I worked at DeepMind on projects that used MCTS. Even with access to the AlphaZero source code, it was very difficult to write an other implementation that got the same results as the original.

I'm really curious about this part:

> and requires training the network to use it.

I thought one of the benefits of MCTS was, if you already have your value network, then a general MCTS implementation can walk the tree of values created by that network. And so no special update to the model is necessary. But I'm probably wrong about this.

(also, it boosts my confidence to hear that even folks at DeepMind find MCTS difficult to implement :D Because I tried to implement a simple MCTS a few years back for a very small toy project. I was following a step-by-step explanation of how it worked, and even still, it was super difficult, and very prone to subtle bugs)

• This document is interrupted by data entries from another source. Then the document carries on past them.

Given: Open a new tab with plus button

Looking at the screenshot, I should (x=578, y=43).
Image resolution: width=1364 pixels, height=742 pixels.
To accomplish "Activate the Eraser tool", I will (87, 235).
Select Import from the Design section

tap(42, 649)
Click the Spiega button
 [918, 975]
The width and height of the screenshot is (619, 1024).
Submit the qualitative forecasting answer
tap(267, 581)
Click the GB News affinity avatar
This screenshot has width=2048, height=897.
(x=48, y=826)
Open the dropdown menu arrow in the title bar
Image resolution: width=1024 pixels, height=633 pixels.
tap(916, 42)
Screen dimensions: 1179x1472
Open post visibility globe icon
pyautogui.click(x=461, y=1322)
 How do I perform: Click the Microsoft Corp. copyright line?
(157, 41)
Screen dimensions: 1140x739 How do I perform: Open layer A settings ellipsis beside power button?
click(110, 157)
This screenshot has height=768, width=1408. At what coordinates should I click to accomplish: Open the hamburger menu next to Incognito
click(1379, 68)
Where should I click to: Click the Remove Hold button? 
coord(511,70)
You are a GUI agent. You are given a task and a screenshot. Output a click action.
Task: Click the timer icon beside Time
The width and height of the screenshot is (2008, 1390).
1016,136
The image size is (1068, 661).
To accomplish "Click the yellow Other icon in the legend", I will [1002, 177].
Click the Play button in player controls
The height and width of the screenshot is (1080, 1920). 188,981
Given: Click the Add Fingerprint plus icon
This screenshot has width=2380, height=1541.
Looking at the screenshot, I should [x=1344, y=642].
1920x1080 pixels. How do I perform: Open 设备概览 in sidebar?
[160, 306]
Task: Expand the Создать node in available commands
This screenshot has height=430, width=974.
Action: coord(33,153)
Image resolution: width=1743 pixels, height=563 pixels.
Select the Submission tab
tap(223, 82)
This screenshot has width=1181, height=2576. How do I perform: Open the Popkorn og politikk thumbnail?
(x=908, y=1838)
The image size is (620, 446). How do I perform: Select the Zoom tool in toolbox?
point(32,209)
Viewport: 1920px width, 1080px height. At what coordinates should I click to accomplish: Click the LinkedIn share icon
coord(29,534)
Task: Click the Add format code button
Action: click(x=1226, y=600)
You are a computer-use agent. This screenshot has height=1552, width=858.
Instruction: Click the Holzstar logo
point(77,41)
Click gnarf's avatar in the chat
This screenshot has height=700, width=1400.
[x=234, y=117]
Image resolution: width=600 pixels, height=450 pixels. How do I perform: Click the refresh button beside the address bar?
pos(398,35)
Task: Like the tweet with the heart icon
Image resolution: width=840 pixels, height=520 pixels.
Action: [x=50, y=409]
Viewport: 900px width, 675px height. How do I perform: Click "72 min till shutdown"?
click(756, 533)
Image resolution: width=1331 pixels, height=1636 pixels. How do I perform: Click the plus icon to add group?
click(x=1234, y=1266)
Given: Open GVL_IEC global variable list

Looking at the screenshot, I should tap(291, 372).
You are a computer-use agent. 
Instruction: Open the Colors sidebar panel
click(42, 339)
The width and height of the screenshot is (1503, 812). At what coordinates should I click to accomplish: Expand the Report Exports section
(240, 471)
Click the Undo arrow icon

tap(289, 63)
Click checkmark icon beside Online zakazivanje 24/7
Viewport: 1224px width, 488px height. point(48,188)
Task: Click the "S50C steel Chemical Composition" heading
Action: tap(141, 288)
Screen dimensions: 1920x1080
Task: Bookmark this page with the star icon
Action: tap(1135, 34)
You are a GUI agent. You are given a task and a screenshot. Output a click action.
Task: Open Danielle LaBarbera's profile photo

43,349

Ah, well you could use a standard value network, but it’d end really slow, so you probably want to train a smaller one and rely on the implicit ensembling that MCTS does to make it better.

In my experience, PUCT does a lot better than UCT, so you want to also have a prior network.

You don’t have to train a new network, but in my experience, it works much better. I haven’t spent a ton of time using off the shelf networks with MCTS though. Maybe it works great.

very subtle bugs is the MCTS experience. Particularly once parallelism is involved.

really interesting! thanks for the info!
Doesn't MCTS imply that you'd have to generate a whole tree of tokens? Instead of maybe a 200 token response, you'd have to generate several thousand tokens as you explore the tree?